> Passage:
◆ ◆ ◆
Because Elliot involves her family's collective struggles in her memoir more than Tang's partisan narrative, a more balanced and less prejudiced perspective emerges from Sacred Willows. Politics rather than a variety of conflicted personal and internal debates shape Tang's narrative, as opposed Elliot's more ambivalent view of the historical developments of the time. Elliot, even after she disavowed the American-backed leader of the South Vietnamese, never became a communist, and despaired when her brothers were placed in enforced reeducation camps at the war's close. One of the most striking scenes in Elliot's book is when she examines the irony of her sister's life, still living in Vietnam, uncompensated for her labor as a "volunteer" and forced to sell bread for no salary in the name of a government that is supposed to support common laborers. (Elliot 420) Ironically, for the interviews she conducted for Rand, Elliot notes Rand paid her a pittance by the local salary scale, as she was not technically an American citizen. (Elliot 320)

The most striking difference that emerges from the two accounts is how Tang's relationship to his comrades, like Uncle Ho, and the cause and nation he fought for, was just as emotionally intense as Elliot's towards her family members, even after he became an expatriate.
Having given so much of his life to the cause, it proves difficult for him to give up his affection for his old life, and his memoir has the tone of self-justification for the Western audience, unlike Elliot's personal exploration of her family's divided and conflicted relationship with the political evolution of Vietnam. However, some surprising revelations, like the fact the North Vietnamese regarded the Soviets as potential colonizers seem to be backed with evidence from Tang's personal witness. Tang notes, contrary to conventional assumptions, Marxist indoctrination was de-emphasized and the preciousness of "independence" and "liberty" was stressed, in words strikingly similar to those of the American Declaration of Independence. (Tang 160)

The message of Tang's memoir emerges clearly and eloquently, that the war was indeed a war of liberation, from the point-of-view of the ordinary Vietnamese, but that the ideals that motivated the forces of liberation became corrupted when the revolutionary regime came to power. The target audience is of the memoir is likely those who would still debate the war's necessity and the extent of Soviet influence in motivating the original struggle. Elliot's memoir emerges out of a more personal need to chronicle the experiences of her family during a difficult time, and to show how in a war there are no winners, no matter what side one becomes affiliated with, over its duration. Wartime Vietnam may have been about a revolution of independence, as chronicled by Tang, but no matter how justified the cause, this does not detract from the carnage that was created as it was waged, and the misery of its aftermath.
◆ ◆ ◆
Can you repeat the memoir comparison from "The most striking difference" up to and including "became an expatriate.", replacing "expatriate" with "exile"?
◆ ◆ ◆
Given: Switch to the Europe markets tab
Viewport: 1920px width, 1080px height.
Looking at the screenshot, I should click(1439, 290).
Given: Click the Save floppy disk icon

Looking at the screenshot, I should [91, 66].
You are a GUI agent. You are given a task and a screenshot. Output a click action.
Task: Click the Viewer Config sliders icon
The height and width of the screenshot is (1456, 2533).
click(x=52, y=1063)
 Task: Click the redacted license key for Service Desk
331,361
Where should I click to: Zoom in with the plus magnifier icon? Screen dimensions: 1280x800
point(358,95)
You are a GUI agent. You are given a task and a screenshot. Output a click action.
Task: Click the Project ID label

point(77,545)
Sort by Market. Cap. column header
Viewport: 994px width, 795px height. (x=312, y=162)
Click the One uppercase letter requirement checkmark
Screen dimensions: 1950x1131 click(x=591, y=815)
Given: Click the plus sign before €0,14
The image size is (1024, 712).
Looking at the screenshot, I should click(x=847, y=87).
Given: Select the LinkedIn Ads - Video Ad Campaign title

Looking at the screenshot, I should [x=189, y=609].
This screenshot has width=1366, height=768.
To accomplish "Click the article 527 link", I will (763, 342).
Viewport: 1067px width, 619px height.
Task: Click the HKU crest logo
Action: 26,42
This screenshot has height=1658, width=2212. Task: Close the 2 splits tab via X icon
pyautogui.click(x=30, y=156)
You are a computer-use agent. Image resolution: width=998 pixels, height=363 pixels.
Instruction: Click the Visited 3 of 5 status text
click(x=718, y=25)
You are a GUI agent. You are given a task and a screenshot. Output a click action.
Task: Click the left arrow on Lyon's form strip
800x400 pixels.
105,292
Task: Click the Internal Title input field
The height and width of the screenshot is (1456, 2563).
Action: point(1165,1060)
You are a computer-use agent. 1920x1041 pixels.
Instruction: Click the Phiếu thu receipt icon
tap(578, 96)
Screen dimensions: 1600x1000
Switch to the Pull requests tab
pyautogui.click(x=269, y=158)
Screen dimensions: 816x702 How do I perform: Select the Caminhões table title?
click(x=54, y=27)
◆ ◆ ◆
> Result for this exercise:
The most striking difference that emerges from the two accounts is how Tang's relationship to his comrades, like Uncle Ho, and the cause and nation he fought for, was just as emotionally intense as Elliot's towards her family members, even after he became an exile.